[Data for locating words and elements]
◆ ◆ ◆ ◆ ◆ ◆ ◆

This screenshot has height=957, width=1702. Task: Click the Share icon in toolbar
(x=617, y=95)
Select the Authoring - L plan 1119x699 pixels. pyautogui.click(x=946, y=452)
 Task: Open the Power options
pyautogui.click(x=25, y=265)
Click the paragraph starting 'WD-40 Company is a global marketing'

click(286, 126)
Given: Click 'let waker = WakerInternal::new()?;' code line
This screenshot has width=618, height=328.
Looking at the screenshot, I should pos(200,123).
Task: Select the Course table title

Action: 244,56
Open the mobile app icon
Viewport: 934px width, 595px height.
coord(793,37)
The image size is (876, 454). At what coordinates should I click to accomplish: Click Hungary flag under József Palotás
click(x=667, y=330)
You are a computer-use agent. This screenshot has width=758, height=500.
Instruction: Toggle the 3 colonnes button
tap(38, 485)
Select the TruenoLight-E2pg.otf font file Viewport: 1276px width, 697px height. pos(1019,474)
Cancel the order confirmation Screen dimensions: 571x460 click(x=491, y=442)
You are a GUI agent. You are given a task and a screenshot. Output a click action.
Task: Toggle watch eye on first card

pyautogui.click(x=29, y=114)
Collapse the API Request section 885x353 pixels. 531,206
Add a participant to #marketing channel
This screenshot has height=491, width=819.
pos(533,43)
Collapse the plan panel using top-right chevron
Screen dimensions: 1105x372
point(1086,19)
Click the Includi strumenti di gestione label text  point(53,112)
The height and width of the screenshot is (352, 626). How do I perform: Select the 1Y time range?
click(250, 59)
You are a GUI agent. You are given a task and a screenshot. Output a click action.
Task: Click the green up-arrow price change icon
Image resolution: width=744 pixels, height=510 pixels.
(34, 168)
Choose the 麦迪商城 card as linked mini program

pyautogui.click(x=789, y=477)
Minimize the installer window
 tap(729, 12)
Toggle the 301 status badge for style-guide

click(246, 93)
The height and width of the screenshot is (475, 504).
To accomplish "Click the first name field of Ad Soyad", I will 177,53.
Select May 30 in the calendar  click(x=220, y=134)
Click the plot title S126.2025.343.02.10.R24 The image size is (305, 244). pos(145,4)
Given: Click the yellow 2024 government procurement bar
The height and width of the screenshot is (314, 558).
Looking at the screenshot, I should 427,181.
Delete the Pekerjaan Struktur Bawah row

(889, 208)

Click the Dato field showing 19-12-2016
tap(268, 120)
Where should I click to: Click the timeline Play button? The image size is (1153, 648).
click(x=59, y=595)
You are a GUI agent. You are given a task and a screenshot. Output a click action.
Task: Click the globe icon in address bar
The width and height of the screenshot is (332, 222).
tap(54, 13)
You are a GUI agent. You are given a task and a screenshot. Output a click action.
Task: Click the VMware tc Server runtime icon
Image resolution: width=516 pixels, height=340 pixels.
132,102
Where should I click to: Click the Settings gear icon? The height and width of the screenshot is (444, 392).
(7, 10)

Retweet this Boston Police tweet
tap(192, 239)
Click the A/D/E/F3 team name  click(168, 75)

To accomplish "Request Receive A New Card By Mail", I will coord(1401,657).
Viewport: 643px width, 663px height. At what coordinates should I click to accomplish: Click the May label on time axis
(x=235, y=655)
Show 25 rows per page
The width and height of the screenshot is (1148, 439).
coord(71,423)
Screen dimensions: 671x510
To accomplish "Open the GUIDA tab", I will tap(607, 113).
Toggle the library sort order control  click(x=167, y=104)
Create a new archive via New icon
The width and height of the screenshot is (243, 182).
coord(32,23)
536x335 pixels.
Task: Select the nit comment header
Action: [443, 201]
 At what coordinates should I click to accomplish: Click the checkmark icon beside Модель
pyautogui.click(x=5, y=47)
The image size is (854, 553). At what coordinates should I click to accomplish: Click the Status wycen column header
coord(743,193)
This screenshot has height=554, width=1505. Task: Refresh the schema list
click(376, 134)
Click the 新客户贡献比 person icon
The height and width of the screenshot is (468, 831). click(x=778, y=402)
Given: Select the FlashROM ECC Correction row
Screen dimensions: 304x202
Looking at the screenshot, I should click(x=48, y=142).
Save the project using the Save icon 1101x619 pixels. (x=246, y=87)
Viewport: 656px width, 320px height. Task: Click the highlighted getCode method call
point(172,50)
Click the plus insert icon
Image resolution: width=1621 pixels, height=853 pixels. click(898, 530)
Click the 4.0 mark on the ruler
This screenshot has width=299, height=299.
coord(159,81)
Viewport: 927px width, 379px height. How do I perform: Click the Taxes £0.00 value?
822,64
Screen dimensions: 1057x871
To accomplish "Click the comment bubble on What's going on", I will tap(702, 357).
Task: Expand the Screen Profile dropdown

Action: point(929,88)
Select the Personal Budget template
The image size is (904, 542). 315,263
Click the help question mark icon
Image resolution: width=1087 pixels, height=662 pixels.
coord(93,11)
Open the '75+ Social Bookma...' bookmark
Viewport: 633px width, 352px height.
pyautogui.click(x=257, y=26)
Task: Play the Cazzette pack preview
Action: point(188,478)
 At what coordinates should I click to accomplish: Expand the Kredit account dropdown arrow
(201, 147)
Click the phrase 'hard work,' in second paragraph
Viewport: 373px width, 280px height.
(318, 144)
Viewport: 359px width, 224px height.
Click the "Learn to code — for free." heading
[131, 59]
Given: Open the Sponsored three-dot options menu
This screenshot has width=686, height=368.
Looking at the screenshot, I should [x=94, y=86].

◆ ◆ ◆ ◆ ◆ ◆ ◆

Can you copy out all of the items above line for line, with nothing changed?

Written response >>
This screenshot has height=957, width=1702. Task: Click the Share icon in toolbar
(x=617, y=95)
Select the Authoring - L plan 1119x699 pixels. pyautogui.click(x=946, y=452)
 Task: Open the Power options
pyautogui.click(x=25, y=265)
Click the paragraph starting 'WD-40 Company is a global marketing'

click(286, 126)
Given: Click 'let waker = WakerInternal::new()?;' code line
This screenshot has width=618, height=328.
Looking at the screenshot, I should pos(200,123).
Task: Select the Course table title

Action: 244,56
Open the mobile app icon
Viewport: 934px width, 595px height.
coord(793,37)
The image size is (876, 454). At what coordinates should I click to accomplish: Click Hungary flag under József Palotás
click(x=667, y=330)
You are a computer-use agent. This screenshot has width=758, height=500.
Instruction: Toggle the 3 colonnes button
tap(38, 485)
Select the TruenoLight-E2pg.otf font file Viewport: 1276px width, 697px height. pos(1019,474)
Cancel the order confirmation Screen dimensions: 571x460 click(x=491, y=442)
You are a GUI agent. You are given a task and a screenshot. Output a click action.
Task: Toggle watch eye on first card

pyautogui.click(x=29, y=114)
Collapse the API Request section 885x353 pixels. 531,206
Add a participant to #marketing channel
This screenshot has height=491, width=819.
pos(533,43)
Collapse the plan panel using top-right chevron
Screen dimensions: 1105x372
point(1086,19)
Click the Includi strumenti di gestione label text  point(53,112)
The height and width of the screenshot is (352, 626). How do I perform: Select the 1Y time range?
click(250, 59)
You are a GUI agent. You are given a task and a screenshot. Output a click action.
Task: Click the green up-arrow price change icon
Image resolution: width=744 pixels, height=510 pixels.
(34, 168)
Choose the 麦迪商城 card as linked mini program

pyautogui.click(x=789, y=477)
Minimize the installer window
 tap(729, 12)
Toggle the 301 status badge for style-guide

click(246, 93)
The height and width of the screenshot is (475, 504).
To accomplish "Click the first name field of Ad Soyad", I will 177,53.
Select May 30 in the calendar  click(x=220, y=134)
Click the plot title S126.2025.343.02.10.R24 The image size is (305, 244). pos(145,4)
Given: Click the yellow 2024 government procurement bar
The height and width of the screenshot is (314, 558).
Looking at the screenshot, I should 427,181.
Delete the Pekerjaan Struktur Bawah row

(889, 208)

Click the Dato field showing 19-12-2016
tap(268, 120)
Where should I click to: Click the timeline Play button? The image size is (1153, 648).
click(x=59, y=595)
You are a GUI agent. You are given a task and a screenshot. Output a click action.
Task: Click the globe icon in address bar
The width and height of the screenshot is (332, 222).
tap(54, 13)
You are a GUI agent. You are given a task and a screenshot. Output a click action.
Task: Click the VMware tc Server runtime icon
Image resolution: width=516 pixels, height=340 pixels.
132,102
Where should I click to: Click the Settings gear icon? The height and width of the screenshot is (444, 392).
(7, 10)

Retweet this Boston Police tweet
tap(192, 239)
Click the A/D/E/F3 team name  click(168, 75)

To accomplish "Request Receive A New Card By Mail", I will coord(1401,657).
Viewport: 643px width, 663px height. At what coordinates should I click to accomplish: Click the May label on time axis
(x=235, y=655)
Show 25 rows per page
The width and height of the screenshot is (1148, 439).
coord(71,423)
Screen dimensions: 671x510
To accomplish "Open the GUIDA tab", I will tap(607, 113).
Toggle the library sort order control  click(x=167, y=104)
Create a new archive via New icon
The width and height of the screenshot is (243, 182).
coord(32,23)
536x335 pixels.
Task: Select the nit comment header
Action: [443, 201]
 At what coordinates should I click to accomplish: Click the checkmark icon beside Модель
pyautogui.click(x=5, y=47)
The image size is (854, 553). At what coordinates should I click to accomplish: Click the Status wycen column header
coord(743,193)
This screenshot has height=554, width=1505. Task: Refresh the schema list
click(376, 134)
Click the 新客户贡献比 person icon
The height and width of the screenshot is (468, 831). click(x=778, y=402)
Given: Select the FlashROM ECC Correction row
Screen dimensions: 304x202
Looking at the screenshot, I should click(x=48, y=142).
Save the project using the Save icon 1101x619 pixels. (x=246, y=87)
Viewport: 656px width, 320px height. Task: Click the highlighted getCode method call
point(172,50)
Click the plus insert icon
Image resolution: width=1621 pixels, height=853 pixels. click(898, 530)
Click the 4.0 mark on the ruler
This screenshot has width=299, height=299.
coord(159,81)
Viewport: 927px width, 379px height. How do I perform: Click the Taxes £0.00 value?
822,64
Screen dimensions: 1057x871
To accomplish "Click the comment bubble on What's going on", I will tap(702, 357).
Task: Expand the Screen Profile dropdown

Action: point(929,88)
Select the Personal Budget template
The image size is (904, 542). 315,263
Click the help question mark icon
Image resolution: width=1087 pixels, height=662 pixels.
coord(93,11)
Open the '75+ Social Bookma...' bookmark
Viewport: 633px width, 352px height.
pyautogui.click(x=257, y=26)
Task: Play the Cazzette pack preview
Action: point(188,478)
 At what coordinates should I click to accomplish: Expand the Kredit account dropdown arrow
(201, 147)
Click the phrase 'hard work,' in second paragraph
Viewport: 373px width, 280px height.
(318, 144)
Viewport: 359px width, 224px height.
Click the "Learn to code — for free." heading
[131, 59]
Given: Open the Sponsored three-dot options menu
This screenshot has width=686, height=368.
Looking at the screenshot, I should [x=94, y=86].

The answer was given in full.